Most theoretical work on decline curves considering nonlaminar flow is related to dry gas systems. The purpose of this study is to analyze decline curves considering non-Darcy flow effects in the reservoir for both slightly compressible liquid flow and solution gas-drive systems, keeping the wellbore pressure constant.
The transient and boundary-dominated flow periods are examined by means of a finite difference black-oil reservoir simulator with a variable bubblepoint formulation. The consequences of this formulation under non-Darcy flow are also investigated.
The influence of the mechanical skin factor on the rate response is also documented. For the case of liquid flow, presented for the first time, it is an expression to evaluate the total skin factor, which is a function of the mechanical skin and skin caused by inertial forces. This expression is given in terms of physical properties of the system, and it is proportional to the square root of the pressure drop. It also equals the square root of the Reynolds number. This is one of the main findings of this work.

**Given data:**

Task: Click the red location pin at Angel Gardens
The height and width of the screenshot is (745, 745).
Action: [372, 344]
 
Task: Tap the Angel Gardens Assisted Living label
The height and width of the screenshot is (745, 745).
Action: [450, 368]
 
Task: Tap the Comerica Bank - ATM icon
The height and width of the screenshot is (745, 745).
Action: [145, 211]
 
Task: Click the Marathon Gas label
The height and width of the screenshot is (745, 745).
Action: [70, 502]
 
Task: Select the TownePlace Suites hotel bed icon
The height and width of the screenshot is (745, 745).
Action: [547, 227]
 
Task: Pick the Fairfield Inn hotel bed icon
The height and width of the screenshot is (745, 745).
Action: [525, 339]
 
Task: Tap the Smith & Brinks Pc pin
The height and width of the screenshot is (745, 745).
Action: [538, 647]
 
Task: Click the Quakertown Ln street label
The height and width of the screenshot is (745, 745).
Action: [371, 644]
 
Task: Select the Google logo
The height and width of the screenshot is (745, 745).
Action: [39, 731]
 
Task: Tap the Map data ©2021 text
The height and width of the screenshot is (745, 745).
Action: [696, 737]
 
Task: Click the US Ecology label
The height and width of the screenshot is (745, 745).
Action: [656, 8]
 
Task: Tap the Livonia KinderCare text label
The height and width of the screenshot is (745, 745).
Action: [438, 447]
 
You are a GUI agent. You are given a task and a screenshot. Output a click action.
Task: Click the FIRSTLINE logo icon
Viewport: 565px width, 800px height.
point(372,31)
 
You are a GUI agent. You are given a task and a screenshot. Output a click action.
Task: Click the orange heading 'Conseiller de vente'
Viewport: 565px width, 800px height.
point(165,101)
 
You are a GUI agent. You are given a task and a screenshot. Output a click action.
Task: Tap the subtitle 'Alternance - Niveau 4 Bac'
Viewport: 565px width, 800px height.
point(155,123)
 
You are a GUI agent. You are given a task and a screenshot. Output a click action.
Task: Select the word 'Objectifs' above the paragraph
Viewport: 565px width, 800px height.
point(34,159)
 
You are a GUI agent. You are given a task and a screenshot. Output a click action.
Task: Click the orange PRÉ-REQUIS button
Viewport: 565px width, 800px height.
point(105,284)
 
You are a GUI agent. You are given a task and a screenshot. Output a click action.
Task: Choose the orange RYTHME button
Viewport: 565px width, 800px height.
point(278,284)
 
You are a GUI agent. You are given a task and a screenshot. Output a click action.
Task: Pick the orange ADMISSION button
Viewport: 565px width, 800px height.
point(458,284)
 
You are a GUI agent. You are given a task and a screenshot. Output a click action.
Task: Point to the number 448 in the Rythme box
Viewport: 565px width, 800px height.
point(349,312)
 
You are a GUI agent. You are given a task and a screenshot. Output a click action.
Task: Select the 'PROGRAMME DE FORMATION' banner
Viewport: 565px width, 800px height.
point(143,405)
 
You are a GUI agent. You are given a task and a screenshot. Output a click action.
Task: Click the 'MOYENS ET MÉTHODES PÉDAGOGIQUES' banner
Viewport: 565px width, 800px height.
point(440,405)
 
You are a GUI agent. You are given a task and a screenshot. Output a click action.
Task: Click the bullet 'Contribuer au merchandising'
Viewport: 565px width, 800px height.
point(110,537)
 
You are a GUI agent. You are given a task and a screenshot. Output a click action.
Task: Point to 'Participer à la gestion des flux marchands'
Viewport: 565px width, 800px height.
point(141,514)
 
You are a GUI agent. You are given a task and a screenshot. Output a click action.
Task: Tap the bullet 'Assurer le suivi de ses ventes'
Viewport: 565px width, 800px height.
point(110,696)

**Directives:**
A: In the passage on decline curves, what is the total skin factor for liquid flow proportional to?
B: In the entries, from the line with "Task: Click the Marathon Gas label" to the line with "Action: [538, 647]", switch "hotel bed icon" to "lodging icon" and leave everything else unchanged. Return only those lines.

**Answer list:**
A: The square root of the pressure drop.

B:
Task: Click the Marathon Gas label
The height and width of the screenshot is (745, 745).
Action: [70, 502]
 
Task: Select the TownePlace Suites lodging icon
The height and width of the screenshot is (745, 745).
Action: [547, 227]
 
Task: Pick the Fairfield Inn lodging icon
The height and width of the screenshot is (745, 745).
Action: [525, 339]
 
Task: Tap the Smith & Brinks Pc pin
The height and width of the screenshot is (745, 745).
Action: [538, 647]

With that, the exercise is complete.